Text segment:
********************

Elizabeth,
And what good exactly came from people focusing on diabolical possession?
I am not suggesting there weren't a few conversions, but Medjugore produced some too.
The point is that diabolical possession has always existed, and has never had the primary interest of Christians. It's always been the concern of a few specialists, at least during healthy periods. The unhealthy periods were when the Protestant witch-trial mania infected Catholic areas to some degree.
What excited people about Martin's book was the sensationalism of it, the prurient interest it fed, the sense of a sporting contest that he created, in which the Exorcist was risking his own soul to come to the aid of the poor innocent who was possessed. Those are all worldly motives. (And as I've said, the risk to the soul of the Exorcist is fairy-tale stuff anyway.)
What was the practical benefit? Nothing.

********************

What needs to be done:
Pick up the reply about diabolical possession where it stops and carry it forward. Nothing in the listing is needed.

********************

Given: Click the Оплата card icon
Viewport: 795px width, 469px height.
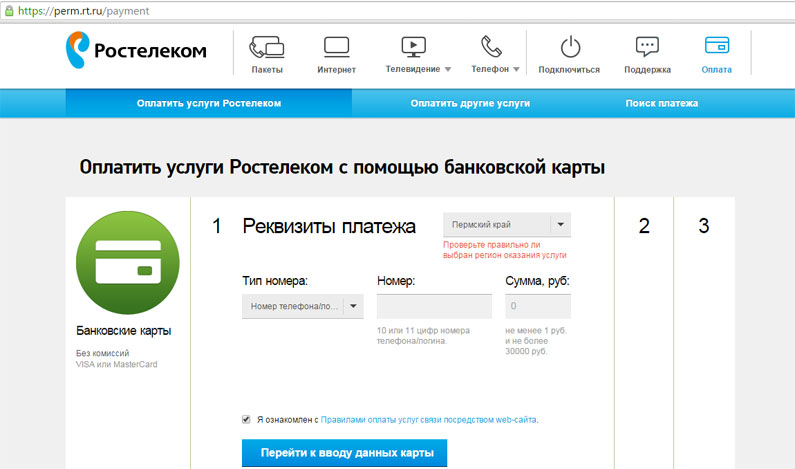Looking at the screenshot, I should click(x=716, y=46).
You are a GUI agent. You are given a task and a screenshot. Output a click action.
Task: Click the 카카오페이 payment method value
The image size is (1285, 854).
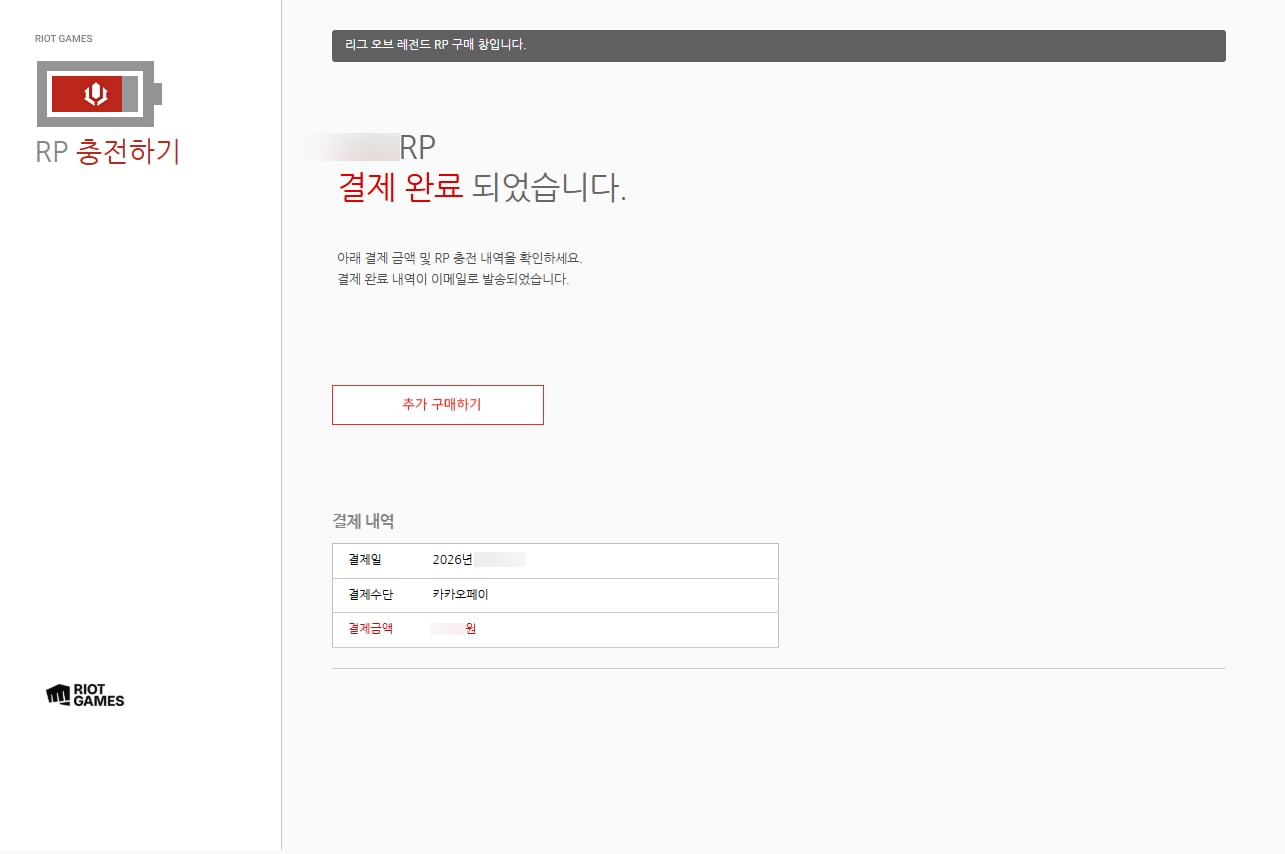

********************

Answer space:
In 1975, when that book appeared, the crisis in the Church was as dramatic as it ever got, because floods of priests and religious were still apostatising, clown "masses" and such like were proliferating, etc. Martin noticed none of it, didn't care. He had more exciting things on his mind, especially making money and presenting his New Age religion of Immanent Jesusism.
Martin was a dangerous distractor, not a shepherd.
We don't need to worry that we might become possessed. We need to worry that we might not guard our tongues, our eyes, our thoughts, and that we might offend Almighty God. To avoid that catastrophe we need His graces, which means we need to live our faith energetically, generously, selflessly.